'''
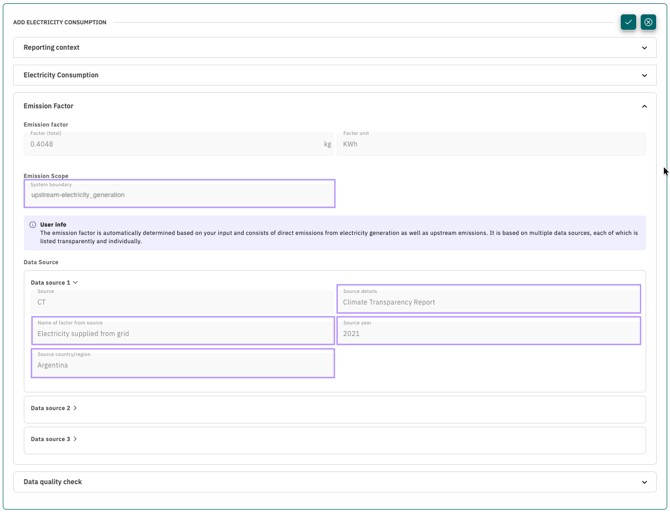The width and height of the screenshot is (670, 514).
Task: Click the green checkmark confirm icon
Action: [x=628, y=22]
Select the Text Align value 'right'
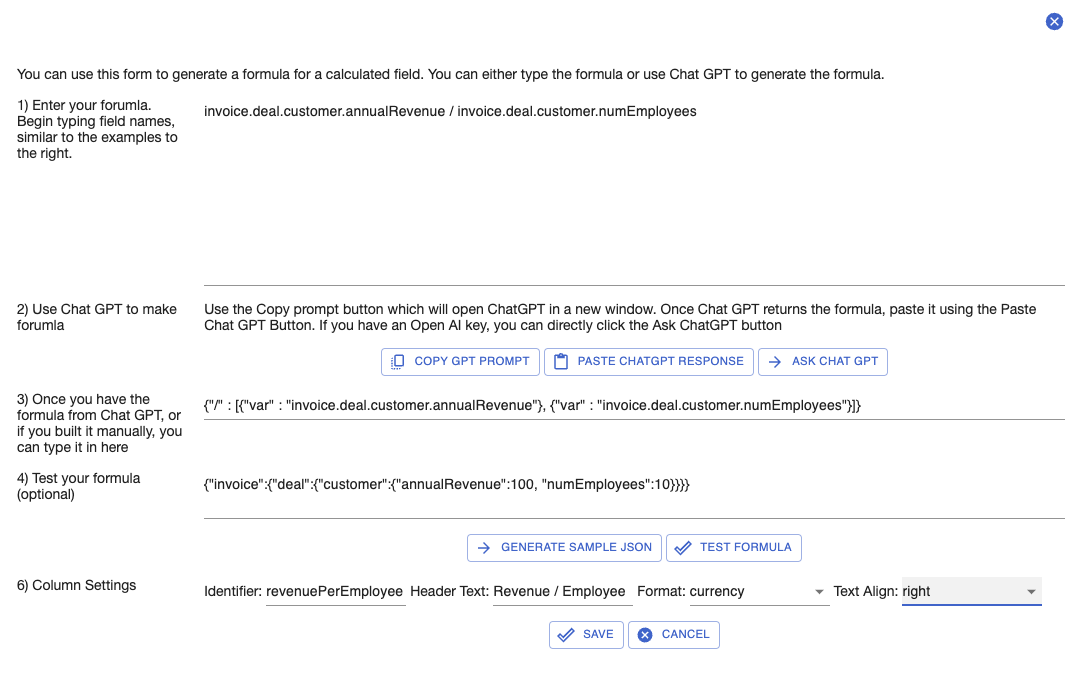This screenshot has height=696, width=1082. point(916,592)
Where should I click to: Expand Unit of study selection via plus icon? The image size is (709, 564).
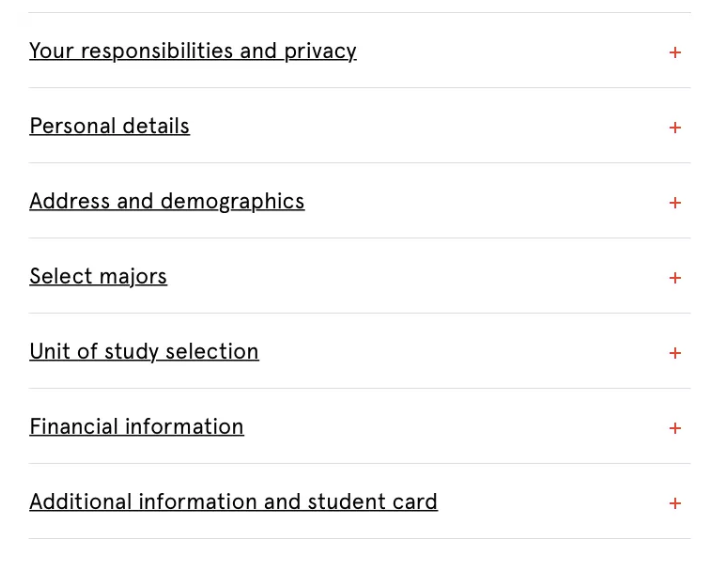[675, 352]
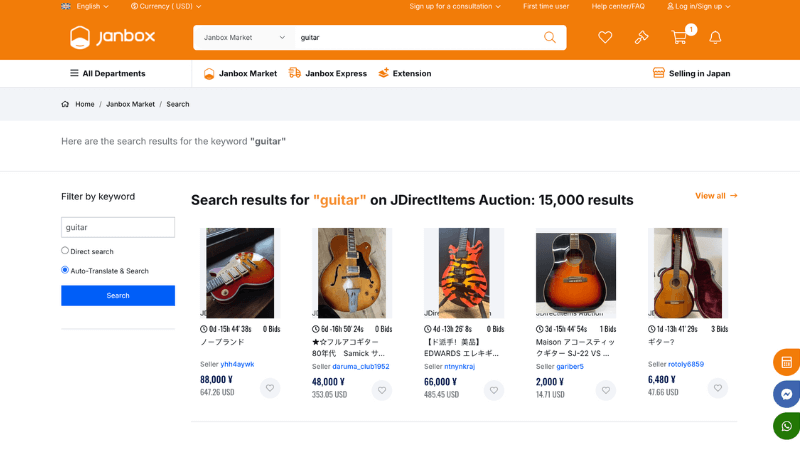Expand the Currency (USD) dropdown
This screenshot has height=450, width=800.
point(166,6)
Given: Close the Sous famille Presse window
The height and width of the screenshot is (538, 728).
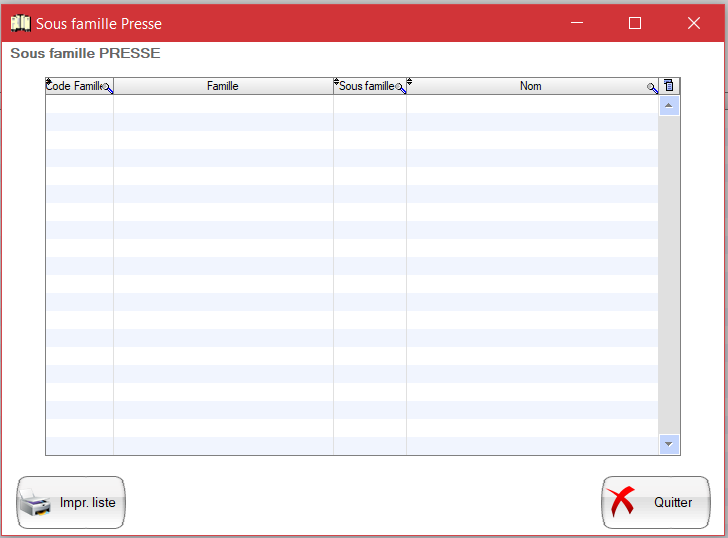Looking at the screenshot, I should coord(693,22).
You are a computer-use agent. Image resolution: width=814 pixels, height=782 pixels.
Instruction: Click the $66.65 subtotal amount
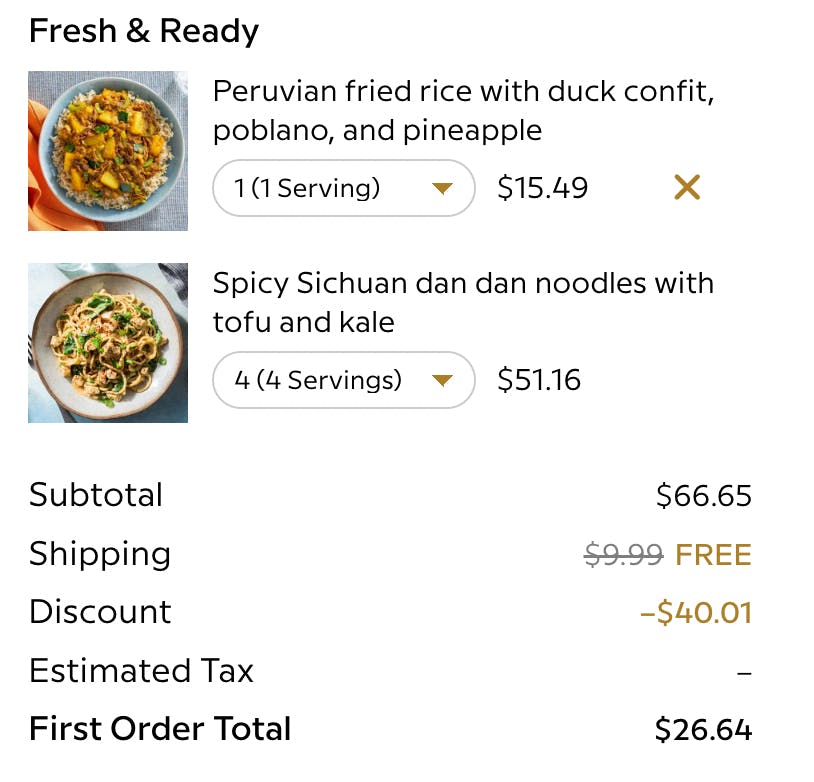click(704, 495)
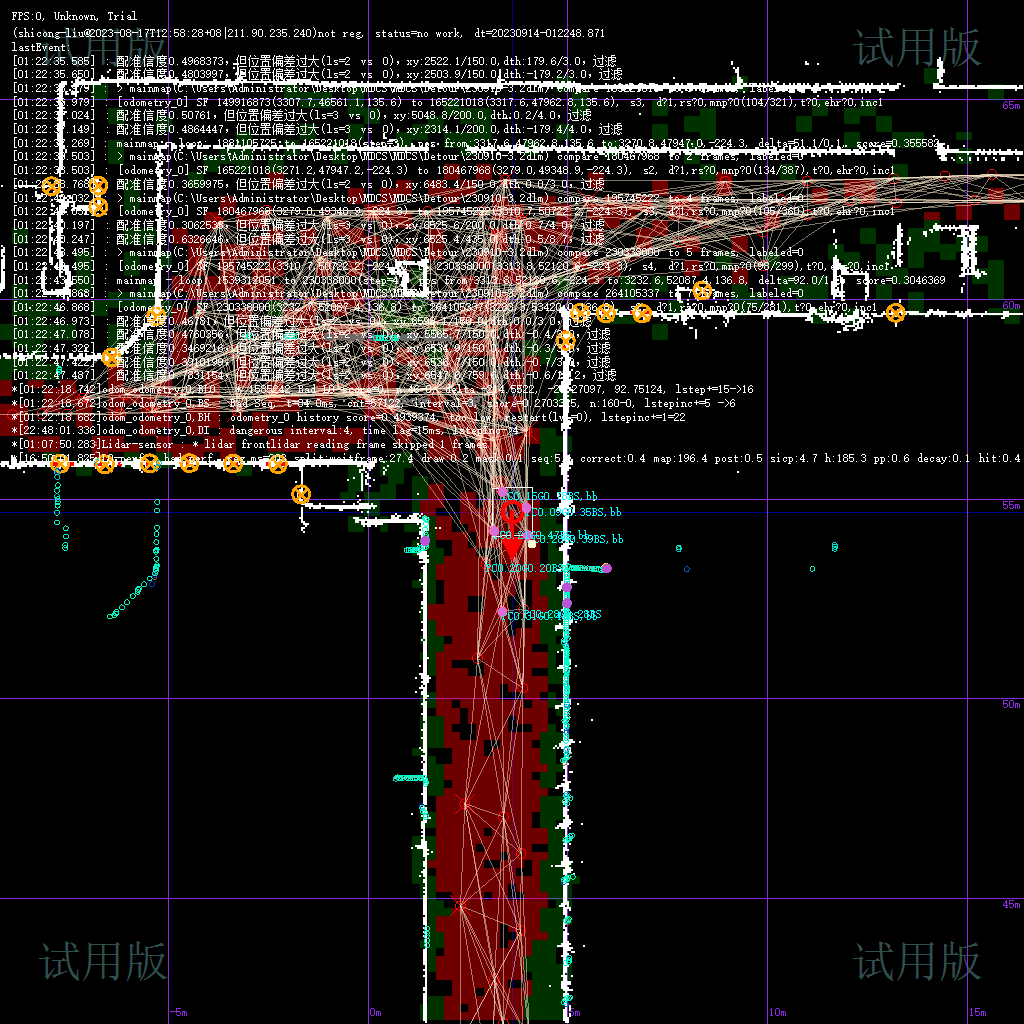Image resolution: width=1024 pixels, height=1024 pixels.
Task: Click the 50m vertical scale label
Action: 1010,704
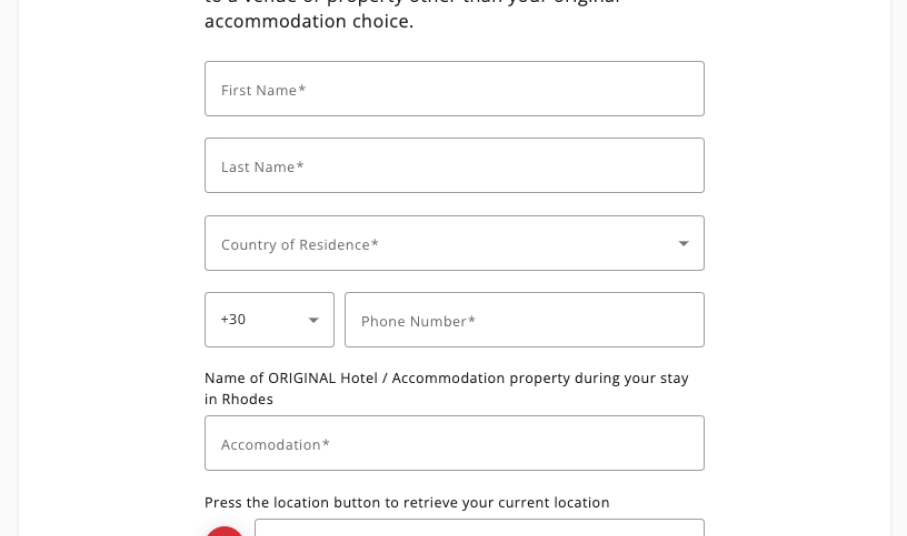Click the Country of Residence dropdown arrow
The height and width of the screenshot is (536, 907).
(x=684, y=244)
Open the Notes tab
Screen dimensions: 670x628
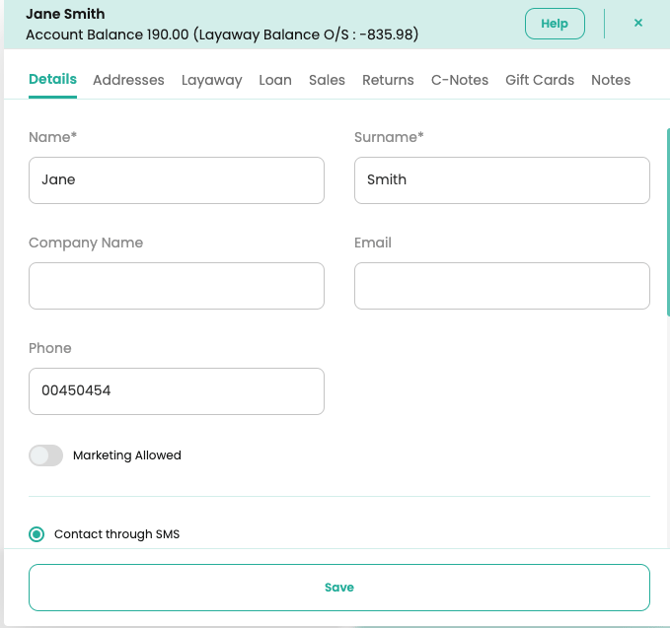click(610, 80)

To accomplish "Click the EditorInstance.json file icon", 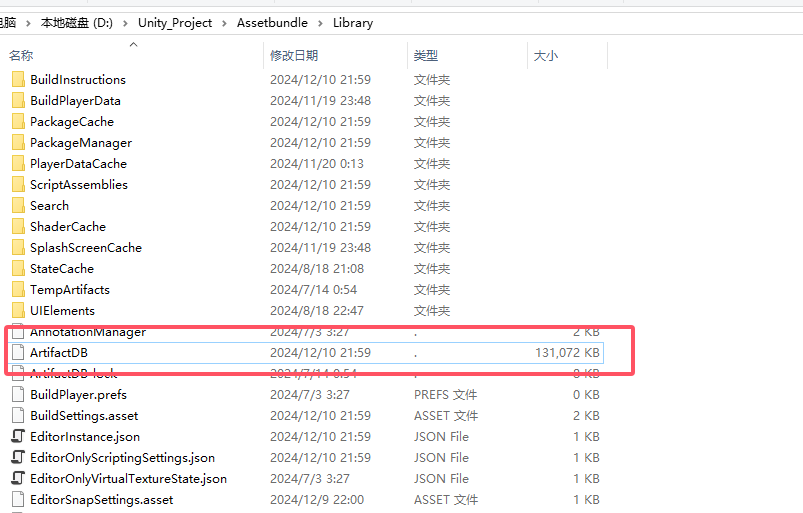I will click(x=17, y=436).
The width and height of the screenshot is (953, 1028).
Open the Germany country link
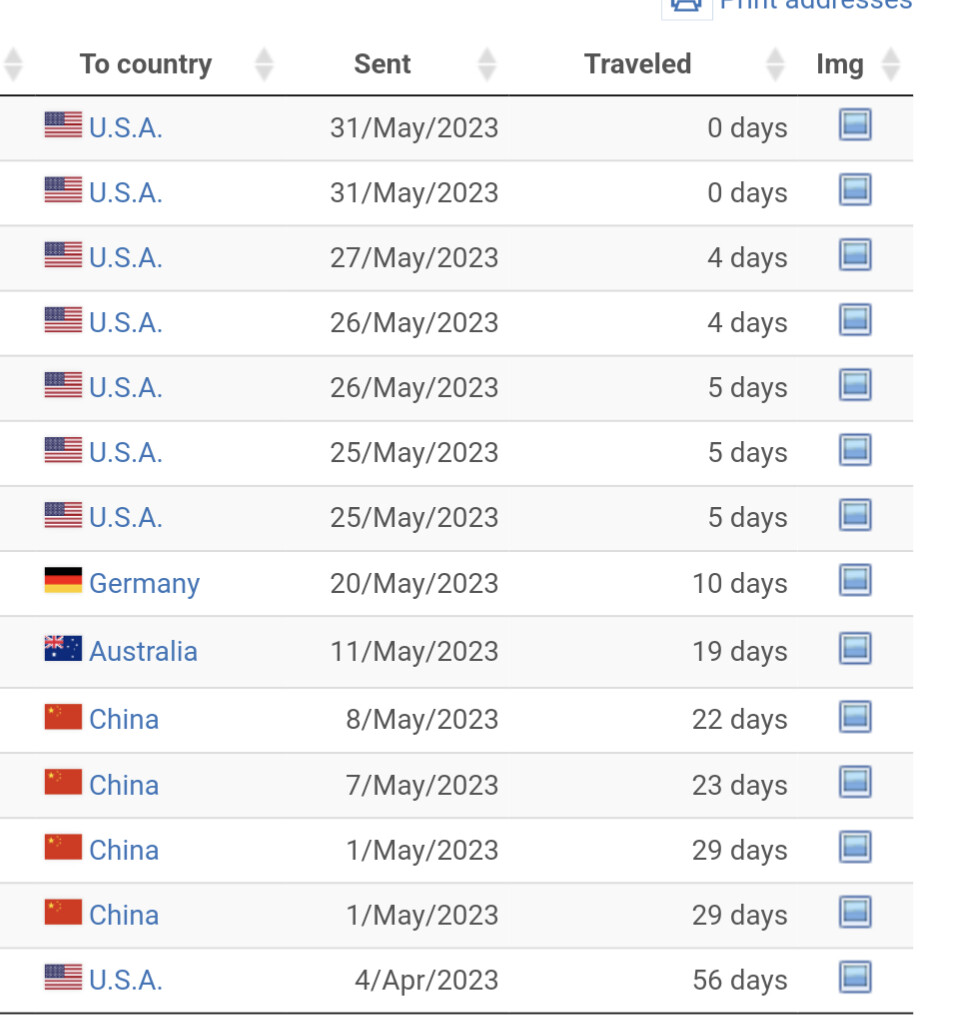click(144, 583)
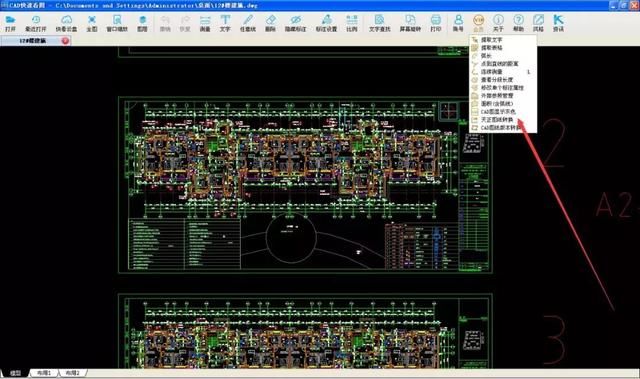The image size is (640, 379).
Task: Switch to the 布局2 layout tab
Action: [73, 373]
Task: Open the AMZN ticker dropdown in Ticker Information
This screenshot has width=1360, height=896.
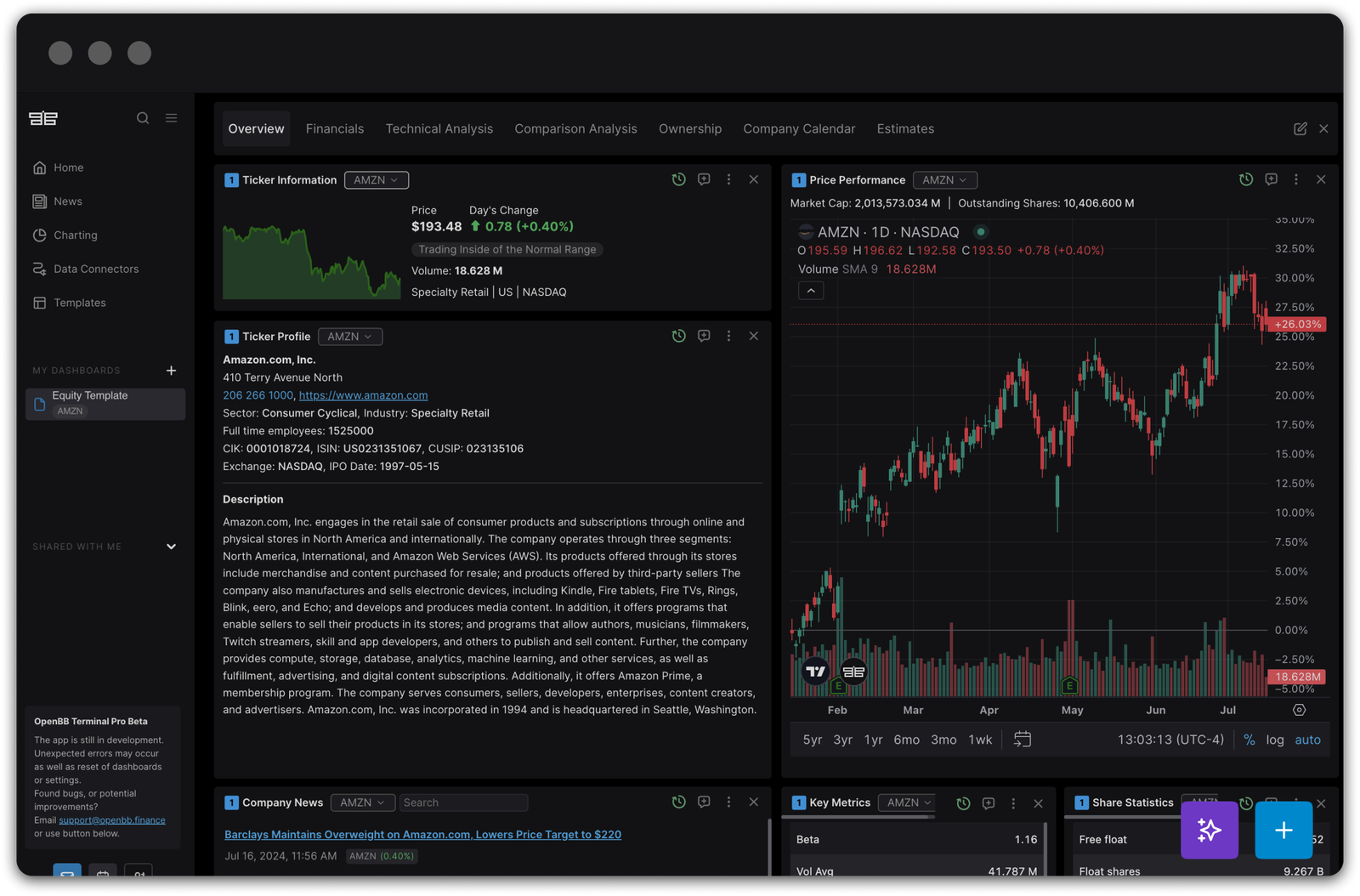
'''
## Work order
Please retype exactly the lines from the line containing "Task: Open the" through the final line of the records above, inclusive, leaving out any pictures.

## Problem solution
Task: Open the AMZN ticker dropdown in Ticker Information
This screenshot has width=1360, height=896.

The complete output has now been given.